In July 2007 a few dozen climate specialists gathered at Columbia University's Lamont-Doherty Earth Observatory to discuss the past and future of the world's drylands, especially the Southwest. Between sessions they took coffee and lunch outside, on a large sloping lawn above the Hudson River, which gathers as much water as the Colorado from a drainage area just over a twentieth the size. It was overcast and pleasantly cool for summer in New York. Phoenix was on its way to setting a record of 32 days in a single year with temperatures above 110°F. A scientist who had flown in from the West Coast reported that he had seen wildfires burning all over Nevada from his airplane window.

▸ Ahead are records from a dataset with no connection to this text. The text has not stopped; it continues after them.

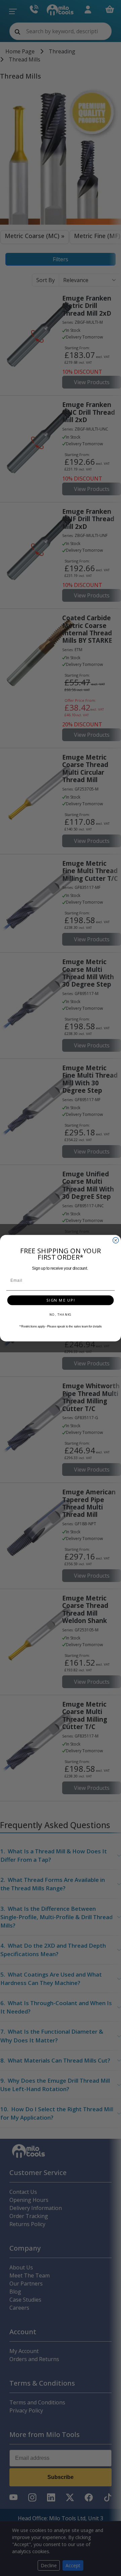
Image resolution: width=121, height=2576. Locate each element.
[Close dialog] (116, 1240)
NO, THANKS (60, 1314)
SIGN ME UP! (60, 1300)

On the first morning, much of the talk was about medieval megadroughts. Scott Stine of California State University, East Bay, presented vivid evidence that they had extended beyond the Colorado River basin, well into California. Stine works in and around the Sierra Nevada, whose snows are the largest source of water for that heavily populated state. Some of the runoff drains into Mono Lake on the eastern flank of the Sierra. After Los Angeles began diverting the streams that feed Mono Lake in the 1940s, the lake's water level dropped 45 vertical feet.
In the late 1970s, tramping across the newly exposed shorelines, Stine found dozens of tree stumps, mostly cottonwood and Jeffrey pine, rooted in place. They were gnarled and ancient looking and encased in tufa—a whitish gray calcium carbonate crust that precipitates from the briny water of the lake. Clearly the trees had grown when a severe and long-lasting drought had lowered the lake and exposed the land where they had taken root; they had died when a return to a wetter climate in the Sierra Nevada caused the lake to drown them. Their rooted remains were now exposed because Los Angeles had drawn the lake down.
Stine found drowned stumps in many other places in the Sierra Nevada. They all fell into two distinct generations, corresponding to two distinct droughts. The first had begun sometime before 900 and lasted over two centuries. There followed several extremely wet decades, not unlike those of the early 20th century. Then the next epic drought kicked in for 150 years, ending around 1350. Stine estimates that the runoff into Sierran lakes during the droughts must have been less than 60 percent of the modern average, and it may have been as low as 25 percent, for decades at a time. "What we have come to consider normal is profoundly wet," Stine said. "We're kidding ourselves if we think that's going to continue, with or without global warming."